### WHAT TO DO
Using the entries below, write out the line with "Click the EDIT coupon code link", the line with "Open the Extensions", and every line in between, exactly as each is written.

Collected data entries

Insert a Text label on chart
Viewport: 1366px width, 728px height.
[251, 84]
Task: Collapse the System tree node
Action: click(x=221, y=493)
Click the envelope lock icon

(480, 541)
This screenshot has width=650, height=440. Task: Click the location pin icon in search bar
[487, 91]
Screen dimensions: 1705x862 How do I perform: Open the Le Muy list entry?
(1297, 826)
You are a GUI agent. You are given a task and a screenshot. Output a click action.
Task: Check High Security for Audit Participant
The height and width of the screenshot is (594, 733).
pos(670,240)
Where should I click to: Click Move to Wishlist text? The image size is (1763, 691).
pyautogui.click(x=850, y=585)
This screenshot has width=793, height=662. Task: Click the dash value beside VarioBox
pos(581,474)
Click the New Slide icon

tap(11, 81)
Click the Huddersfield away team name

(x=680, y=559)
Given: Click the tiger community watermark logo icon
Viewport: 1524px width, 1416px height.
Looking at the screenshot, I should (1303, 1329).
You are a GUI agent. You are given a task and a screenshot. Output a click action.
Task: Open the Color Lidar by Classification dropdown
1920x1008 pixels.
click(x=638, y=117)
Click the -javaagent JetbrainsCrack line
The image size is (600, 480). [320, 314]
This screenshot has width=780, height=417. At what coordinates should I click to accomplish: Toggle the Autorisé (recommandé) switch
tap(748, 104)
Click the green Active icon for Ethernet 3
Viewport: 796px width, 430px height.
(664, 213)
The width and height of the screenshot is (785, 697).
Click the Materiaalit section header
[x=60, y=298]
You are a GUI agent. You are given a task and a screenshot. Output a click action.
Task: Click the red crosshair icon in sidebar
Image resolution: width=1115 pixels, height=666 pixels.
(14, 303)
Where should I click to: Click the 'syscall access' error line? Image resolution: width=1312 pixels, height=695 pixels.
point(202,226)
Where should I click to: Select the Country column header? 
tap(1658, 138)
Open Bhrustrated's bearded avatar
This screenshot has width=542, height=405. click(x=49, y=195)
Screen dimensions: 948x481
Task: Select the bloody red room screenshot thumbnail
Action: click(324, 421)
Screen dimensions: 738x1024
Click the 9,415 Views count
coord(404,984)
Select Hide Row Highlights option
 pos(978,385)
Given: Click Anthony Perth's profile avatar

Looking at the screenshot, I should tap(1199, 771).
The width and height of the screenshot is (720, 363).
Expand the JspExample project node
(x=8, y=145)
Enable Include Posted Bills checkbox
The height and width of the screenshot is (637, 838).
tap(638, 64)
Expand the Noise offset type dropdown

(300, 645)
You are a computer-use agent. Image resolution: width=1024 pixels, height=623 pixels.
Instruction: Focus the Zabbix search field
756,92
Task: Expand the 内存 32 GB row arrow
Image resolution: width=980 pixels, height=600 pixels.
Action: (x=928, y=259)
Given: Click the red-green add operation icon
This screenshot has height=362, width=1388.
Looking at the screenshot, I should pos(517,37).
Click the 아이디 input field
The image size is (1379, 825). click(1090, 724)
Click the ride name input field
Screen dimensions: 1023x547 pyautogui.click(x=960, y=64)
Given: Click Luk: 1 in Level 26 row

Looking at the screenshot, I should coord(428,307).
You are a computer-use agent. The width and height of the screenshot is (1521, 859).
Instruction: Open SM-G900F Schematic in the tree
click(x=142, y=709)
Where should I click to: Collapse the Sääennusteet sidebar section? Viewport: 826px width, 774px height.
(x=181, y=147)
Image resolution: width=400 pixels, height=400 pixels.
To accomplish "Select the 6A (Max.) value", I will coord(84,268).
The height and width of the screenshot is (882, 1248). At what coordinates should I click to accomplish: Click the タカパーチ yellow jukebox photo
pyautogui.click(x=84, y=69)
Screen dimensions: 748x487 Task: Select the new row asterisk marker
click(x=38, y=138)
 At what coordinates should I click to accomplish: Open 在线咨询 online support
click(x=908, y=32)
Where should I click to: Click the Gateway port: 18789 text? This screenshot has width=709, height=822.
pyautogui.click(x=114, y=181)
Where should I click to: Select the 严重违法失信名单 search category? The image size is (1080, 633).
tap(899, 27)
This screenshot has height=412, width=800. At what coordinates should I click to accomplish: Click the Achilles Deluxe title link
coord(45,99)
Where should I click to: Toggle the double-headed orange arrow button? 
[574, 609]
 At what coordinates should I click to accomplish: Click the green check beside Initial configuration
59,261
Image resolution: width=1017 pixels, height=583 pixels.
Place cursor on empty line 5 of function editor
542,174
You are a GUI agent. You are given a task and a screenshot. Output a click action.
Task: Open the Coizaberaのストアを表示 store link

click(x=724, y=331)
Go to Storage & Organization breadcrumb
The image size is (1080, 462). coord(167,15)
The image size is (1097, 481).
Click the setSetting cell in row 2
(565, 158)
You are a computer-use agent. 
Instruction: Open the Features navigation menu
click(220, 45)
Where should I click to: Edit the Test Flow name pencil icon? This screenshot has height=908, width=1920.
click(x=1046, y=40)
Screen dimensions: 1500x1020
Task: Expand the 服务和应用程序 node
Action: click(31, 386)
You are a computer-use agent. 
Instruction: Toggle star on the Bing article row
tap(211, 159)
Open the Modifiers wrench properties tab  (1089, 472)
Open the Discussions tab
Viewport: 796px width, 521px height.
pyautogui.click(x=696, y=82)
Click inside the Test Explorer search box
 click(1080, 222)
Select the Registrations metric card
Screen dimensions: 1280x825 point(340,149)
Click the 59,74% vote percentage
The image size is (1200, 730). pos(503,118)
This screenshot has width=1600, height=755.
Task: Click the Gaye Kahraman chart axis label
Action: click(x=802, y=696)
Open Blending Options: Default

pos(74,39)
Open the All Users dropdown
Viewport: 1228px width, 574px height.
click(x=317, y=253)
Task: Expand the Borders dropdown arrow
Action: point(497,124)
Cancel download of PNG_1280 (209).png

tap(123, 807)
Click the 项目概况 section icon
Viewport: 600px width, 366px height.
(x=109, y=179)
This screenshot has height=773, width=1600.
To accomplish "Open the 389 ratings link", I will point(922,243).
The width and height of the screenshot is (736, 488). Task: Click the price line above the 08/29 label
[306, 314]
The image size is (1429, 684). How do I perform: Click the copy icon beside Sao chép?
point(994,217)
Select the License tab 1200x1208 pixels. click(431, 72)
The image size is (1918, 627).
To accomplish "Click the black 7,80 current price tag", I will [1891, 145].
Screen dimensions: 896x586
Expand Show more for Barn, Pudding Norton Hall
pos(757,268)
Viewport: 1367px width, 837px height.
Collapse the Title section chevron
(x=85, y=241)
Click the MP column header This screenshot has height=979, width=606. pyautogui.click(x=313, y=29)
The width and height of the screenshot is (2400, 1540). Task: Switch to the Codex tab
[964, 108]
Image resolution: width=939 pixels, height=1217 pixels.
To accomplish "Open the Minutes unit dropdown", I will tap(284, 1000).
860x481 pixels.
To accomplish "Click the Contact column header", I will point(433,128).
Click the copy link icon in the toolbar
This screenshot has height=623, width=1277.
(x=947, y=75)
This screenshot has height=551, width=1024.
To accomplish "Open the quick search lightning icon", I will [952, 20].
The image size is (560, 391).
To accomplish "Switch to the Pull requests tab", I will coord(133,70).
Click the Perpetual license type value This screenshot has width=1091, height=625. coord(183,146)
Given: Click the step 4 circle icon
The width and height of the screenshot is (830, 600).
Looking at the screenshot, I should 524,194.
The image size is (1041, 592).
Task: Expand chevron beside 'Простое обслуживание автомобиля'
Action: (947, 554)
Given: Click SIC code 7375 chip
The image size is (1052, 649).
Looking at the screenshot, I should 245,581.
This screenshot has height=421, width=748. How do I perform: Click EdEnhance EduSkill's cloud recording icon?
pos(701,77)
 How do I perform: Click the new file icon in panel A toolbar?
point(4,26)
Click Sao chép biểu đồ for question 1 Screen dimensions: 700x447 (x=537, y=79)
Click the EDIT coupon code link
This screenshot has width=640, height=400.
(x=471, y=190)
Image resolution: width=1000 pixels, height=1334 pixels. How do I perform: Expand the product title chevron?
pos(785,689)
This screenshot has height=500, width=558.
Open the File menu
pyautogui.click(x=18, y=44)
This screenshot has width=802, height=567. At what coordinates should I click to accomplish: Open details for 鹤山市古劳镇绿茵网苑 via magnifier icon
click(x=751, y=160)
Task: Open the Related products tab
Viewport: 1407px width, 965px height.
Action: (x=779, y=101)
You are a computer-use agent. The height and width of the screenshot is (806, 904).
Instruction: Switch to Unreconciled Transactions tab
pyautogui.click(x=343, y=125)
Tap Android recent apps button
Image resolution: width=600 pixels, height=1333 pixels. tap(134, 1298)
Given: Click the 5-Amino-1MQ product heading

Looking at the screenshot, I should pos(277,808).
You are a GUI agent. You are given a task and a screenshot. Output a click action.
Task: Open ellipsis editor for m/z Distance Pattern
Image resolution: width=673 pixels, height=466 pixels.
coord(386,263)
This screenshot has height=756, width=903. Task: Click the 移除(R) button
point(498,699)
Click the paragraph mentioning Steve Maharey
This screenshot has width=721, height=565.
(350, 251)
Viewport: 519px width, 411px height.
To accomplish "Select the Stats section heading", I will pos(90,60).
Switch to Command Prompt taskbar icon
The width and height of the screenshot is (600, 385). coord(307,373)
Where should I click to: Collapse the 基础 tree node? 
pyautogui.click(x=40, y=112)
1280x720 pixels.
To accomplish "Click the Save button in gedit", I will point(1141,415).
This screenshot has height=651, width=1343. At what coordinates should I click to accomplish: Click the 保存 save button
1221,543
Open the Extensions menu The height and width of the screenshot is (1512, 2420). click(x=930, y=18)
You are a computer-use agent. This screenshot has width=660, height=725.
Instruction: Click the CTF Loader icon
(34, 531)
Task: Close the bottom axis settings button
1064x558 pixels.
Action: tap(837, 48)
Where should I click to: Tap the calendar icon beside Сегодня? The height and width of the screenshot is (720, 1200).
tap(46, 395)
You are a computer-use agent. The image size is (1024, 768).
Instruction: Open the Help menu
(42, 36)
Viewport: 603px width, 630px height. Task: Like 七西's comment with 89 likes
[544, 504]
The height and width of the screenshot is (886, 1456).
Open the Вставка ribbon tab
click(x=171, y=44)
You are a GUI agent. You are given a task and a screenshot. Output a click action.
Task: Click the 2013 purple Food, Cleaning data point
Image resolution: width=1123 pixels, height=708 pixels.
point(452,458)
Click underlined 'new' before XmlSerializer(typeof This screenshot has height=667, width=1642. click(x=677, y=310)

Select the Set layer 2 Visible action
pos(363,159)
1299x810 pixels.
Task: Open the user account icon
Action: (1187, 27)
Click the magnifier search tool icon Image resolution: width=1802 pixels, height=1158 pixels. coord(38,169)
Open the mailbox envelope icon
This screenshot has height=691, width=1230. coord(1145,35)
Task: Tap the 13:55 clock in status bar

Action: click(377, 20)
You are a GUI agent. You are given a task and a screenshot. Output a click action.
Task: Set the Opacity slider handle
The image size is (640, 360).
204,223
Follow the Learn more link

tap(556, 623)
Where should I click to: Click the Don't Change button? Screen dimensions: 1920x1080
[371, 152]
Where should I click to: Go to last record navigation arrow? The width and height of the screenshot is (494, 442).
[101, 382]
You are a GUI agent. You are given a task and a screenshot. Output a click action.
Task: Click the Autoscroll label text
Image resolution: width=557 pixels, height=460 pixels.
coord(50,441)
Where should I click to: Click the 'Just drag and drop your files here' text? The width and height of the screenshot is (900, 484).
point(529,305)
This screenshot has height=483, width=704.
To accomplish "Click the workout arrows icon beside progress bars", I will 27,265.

### WRITTEN ANSWER
Click the EDIT coupon code link
This screenshot has width=640, height=400.
(x=471, y=190)
Image resolution: width=1000 pixels, height=1334 pixels. How do I perform: Expand the product title chevron?
pos(785,689)
This screenshot has height=500, width=558.
Open the File menu
pyautogui.click(x=18, y=44)
This screenshot has width=802, height=567. At what coordinates should I click to accomplish: Open details for 鹤山市古劳镇绿茵网苑 via magnifier icon
click(x=751, y=160)
Task: Open the Related products tab
Viewport: 1407px width, 965px height.
Action: (x=779, y=101)
You are a computer-use agent. The height and width of the screenshot is (806, 904).
Instruction: Switch to Unreconciled Transactions tab
pyautogui.click(x=343, y=125)
Tap Android recent apps button
Image resolution: width=600 pixels, height=1333 pixels. tap(134, 1298)
Given: Click the 5-Amino-1MQ product heading

Looking at the screenshot, I should pos(277,808).
You are a GUI agent. You are given a task and a screenshot. Output a click action.
Task: Open ellipsis editor for m/z Distance Pattern
Image resolution: width=673 pixels, height=466 pixels.
coord(386,263)
This screenshot has height=756, width=903. Task: Click the 移除(R) button
point(498,699)
Click the paragraph mentioning Steve Maharey
This screenshot has width=721, height=565.
(350, 251)
Viewport: 519px width, 411px height.
To accomplish "Select the Stats section heading", I will pos(90,60).
Switch to Command Prompt taskbar icon
The width and height of the screenshot is (600, 385). coord(307,373)
Where should I click to: Collapse the 基础 tree node? 
pyautogui.click(x=40, y=112)
1280x720 pixels.
To accomplish "Click the Save button in gedit", I will point(1141,415).
This screenshot has height=651, width=1343. At what coordinates should I click to accomplish: Click the 保存 save button
1221,543
Open the Extensions menu The height and width of the screenshot is (1512, 2420). click(x=930, y=18)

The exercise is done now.